I like T-shirts that are almost tight, so I tapered the T-shirt pattern at the sides. We combine the armpits of the T-shirt with the armpits of the T-shirt (this is the chest line), and draw smooth lines on top to indicate how open we want our T-shirt to be. Another guideline is that the corners from which the straps go up indicate approximately the beginning of the shoulder seam.
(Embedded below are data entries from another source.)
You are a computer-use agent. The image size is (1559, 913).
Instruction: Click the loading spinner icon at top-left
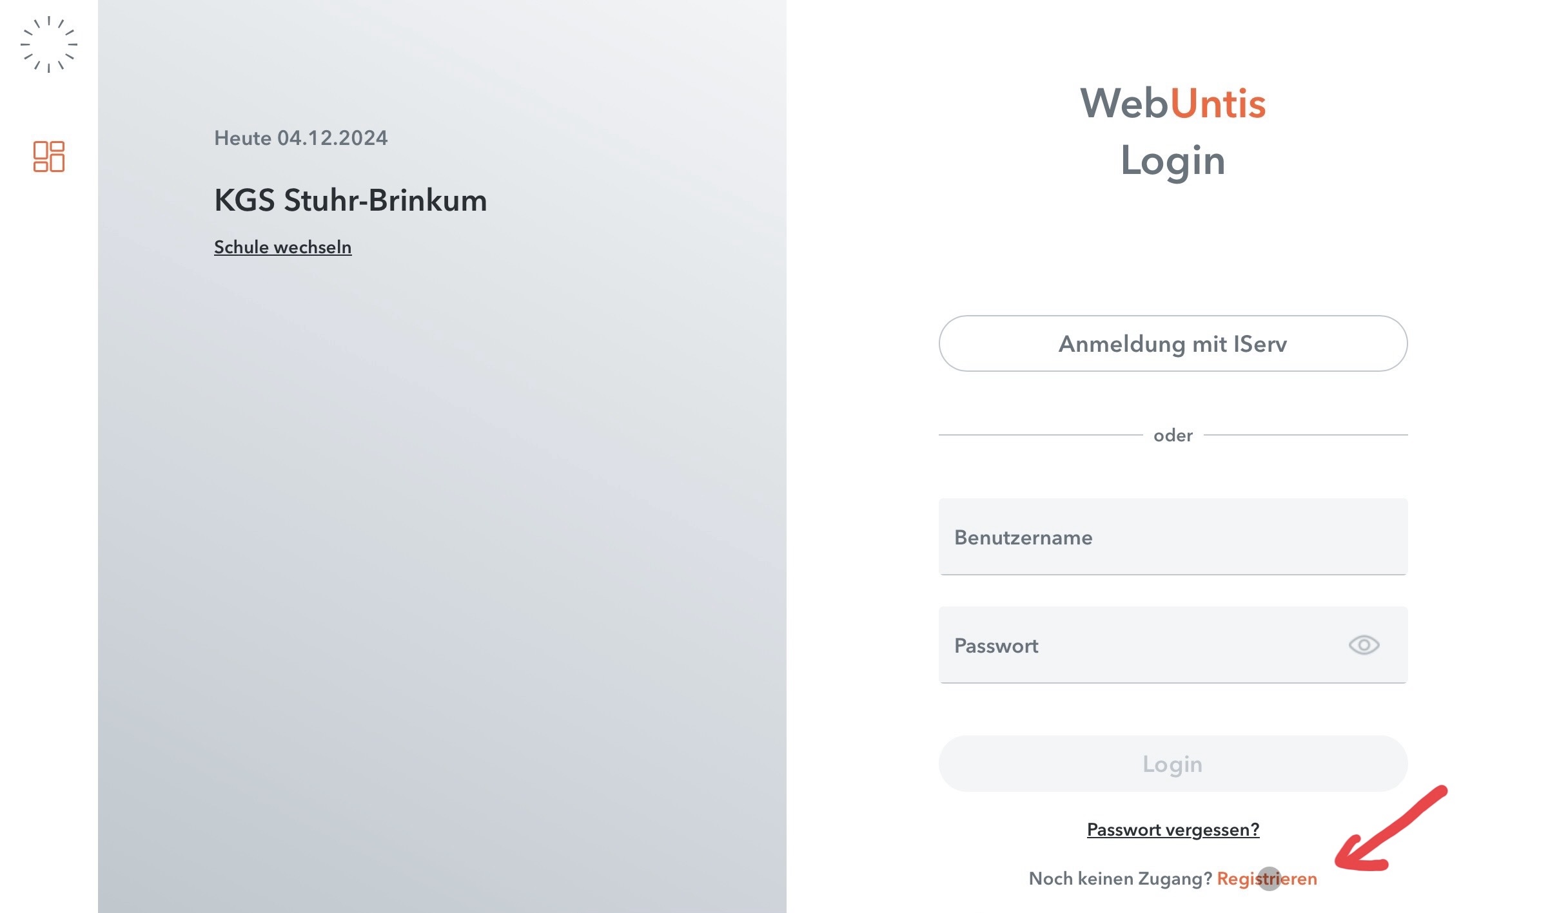pos(49,44)
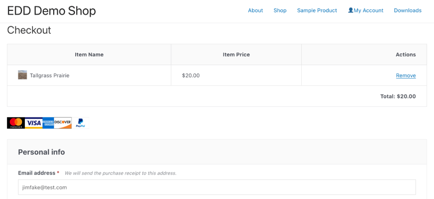Click the Mastercard payment icon

16,123
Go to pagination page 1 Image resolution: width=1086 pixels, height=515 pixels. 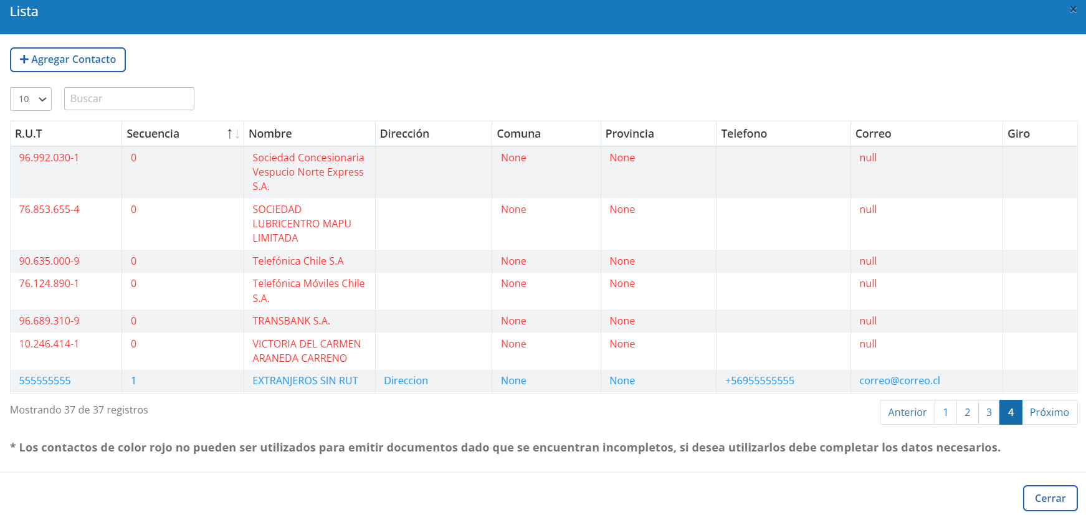pos(945,412)
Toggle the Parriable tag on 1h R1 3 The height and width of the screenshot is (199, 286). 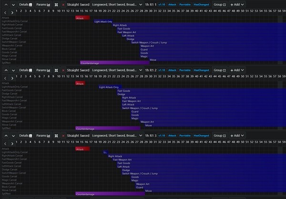click(x=185, y=136)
We draw a draft, cut it out, apply it to the child, adjust if necessary and go cut it out.J

1. We cut the front and back, glue the transfers, the width of my whole T-shirt did not fit, because... underwear is usually made from leftovers, so I made inserts on the sides from cash corse (and this way the T-shirt fits better on our convex figure), the T-shirt itself is made from cotton knitwear.

2. We overlock the top edges of the front and back using an overlocker. Not reaching the corner 2-3 mm, raise the foot, carefully remove the part from the pin (a metal pin around which an overlock stitch is formed), turn the part, lower the foot and continue overcasting.

3. We measure out the elastic bands for the upper cuts. When stitching, the elastic stretches a little, so we take it a little shorter than the cut, or the same amount if there is an allowance on the sides.

4. We pin pieces of elastic, sew on the machine with a zigzag or triple zigzag if the elastic is wide.

5. Now we need to figure out the length of the straps. You can use the same base T-shirt as a guide - take the distance from the corners of the upper sections to the top, but I prefer to try it on, it’s more accurate, and then it will take a long time to redo it. We baste part of the elastic along the front from the armhole towards the top, and part along the back (you can pin it on the back if the child calmly allows experiments with fitting).

6. We sew the straps along the front and back. We make fastenings in the corners - back and forth so that the elastic does not unravel. This results in a semi-finished product:

7. Sew the side seams. To prevent the elastic from moving, I used to grab the top side seam I use hand stitches, but it takes a long time, now I do this: I put the back and the front face to face, I cut off all the excess (the elastic allowance and protruding threads), and carefully tuck it under the overlock foot, bringing it close to the lowered needles. I make a couple of stitches and slowly pull the chain of threads back. The overlock sews our elastic without any thickening or displacement.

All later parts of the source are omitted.